International
Mûr pour le mur ?
Si on prend la peine de l’ausculter, le gros tube digestif de l’information mainstream souffre d’une hernie lexicale quand il s’agit de faire avaler certains sujets à une opinion gavée de messages. Prenons les élections régionales dans les Länder de l’ex-Allemagne de l’Est. Avant même le scrutin, on sait déjà qu’avec l’AfD (Alternative für Deutschland), on nous parlera de « la percée de l’extrême-droite » car qui dit ex-RDA dit lynchage anti-immigrés et groupuscules néonazis. On a le sentiment que cette image-là de l’Allemagne doit perdurer. Bien sûr, ce n’est pas de l’information, c’est de la réassurance : on répercute un message qui réchauffe je ne sais quelles certitudes. À ce compte-là, les « nouvelles » n’en sont plus car celles-ci ne nous surprennent quasiment jamais. Ce mauvais pli répond à un besoin vital : nommer symboliquement la réalité, c’est tenir le pouvoir. Alors, en ex-Allemagne de l’Est, assistons-nous à une « percée du parti d’extrême-droite » ?

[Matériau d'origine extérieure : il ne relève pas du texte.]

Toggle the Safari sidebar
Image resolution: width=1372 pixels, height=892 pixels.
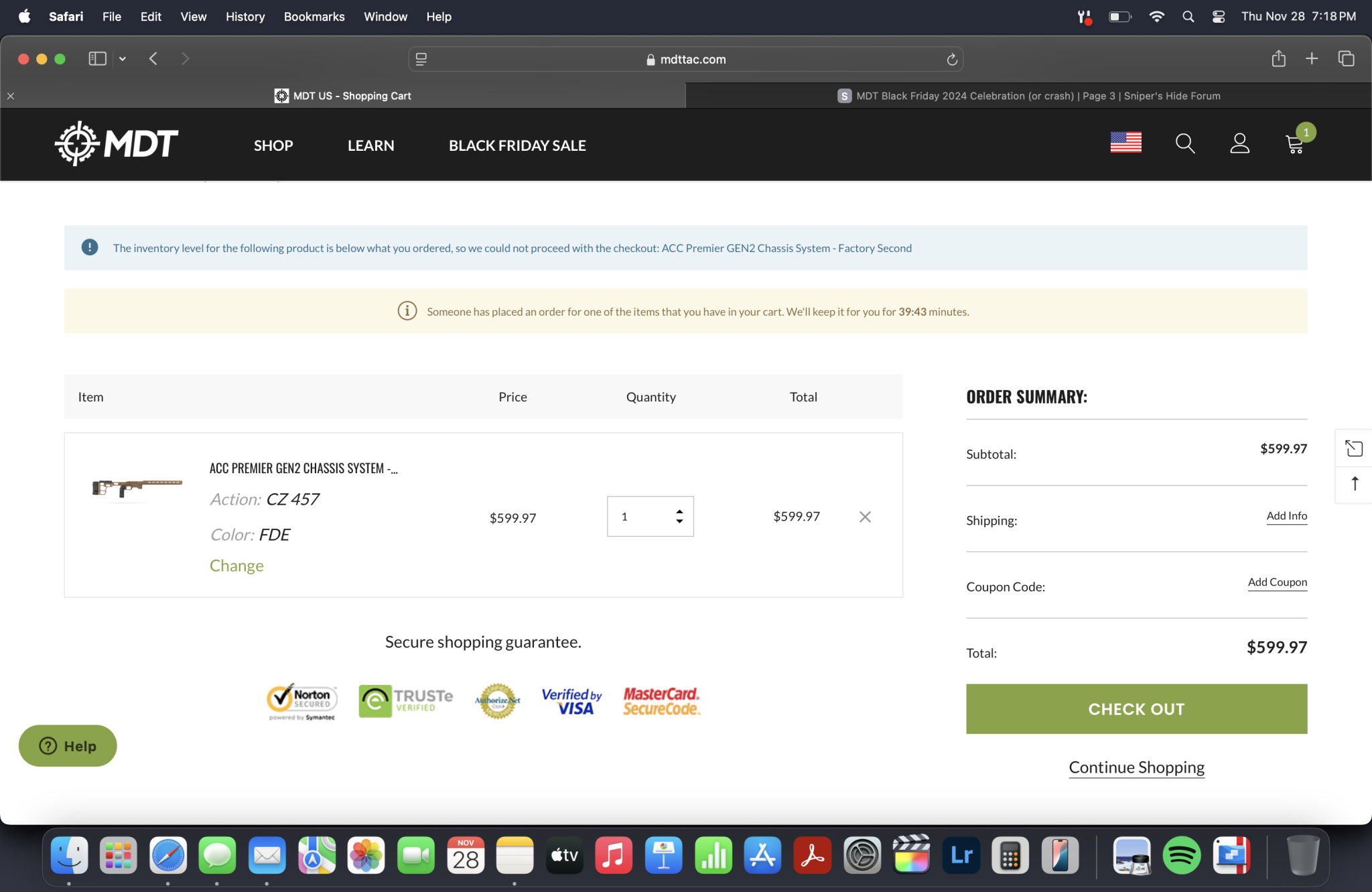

En Saxe et dans le Brandebourg, Le Monde relève que l’AfD « est désormais la deuxième force politique au Parlement régional, comme elle l’est déjà depuis 2015 en Saxe-Anhalt et depuis 2016 en Mecklembourg-Poméranie-Occidentale, deux autres régions elles aussi situées à l’est du rideau de fer du temps de la guerre froide ». Cette performance d’un nouvel entrant n’est pas d’une portée comparable aux 93 sièges obtenus au Bundestag lors des élections de 2017. Mais elle s’inscrit dans cette dynamique conquérante. Malgré les conflits internes ayant marqué sa crise de croissance, l’AfD « s’installe durablement dans le paysage politique », comme on l’a dit du FN à chaque soirée électorale pendant 30 ans. Néanmoins, cette « performance » (remarquez qu’on utilise en politique le même mot qu’en sport ou en économie) n’évince pas les partis classiques. S’ils régressent assez logiquement, ceux-ci arrivent en tête et garderont la main par le jeu des coalitions. On pourrait tout aussi bien écrire que la CDU et le SPD demeurent les maîtres de la situation. La percée de l'AfD se fait aux dépens de Die Linke, héritière du parti unique de l’ancien régime, et qu'il remplace dans sa fonction tribunicienne. Ce papier n'y suffirait pas mais la qualification d’extrême-droite n’aide pas à comprendre un phénomène car on l’utilise comme synonyme des épithètes « infréquentable », « violent » et « illégitime ». Le mot « percée » connote ce sens négatif, comme s’il s’agissait d’une foreuse trouant le parpaing de la liberté. Si l’on veut dire que l’AfD prospère sur la peur, c’est certain. Mais celle-ci n’est pas infamante en soi et ne préjuge d'aucun positionnement politique particulier.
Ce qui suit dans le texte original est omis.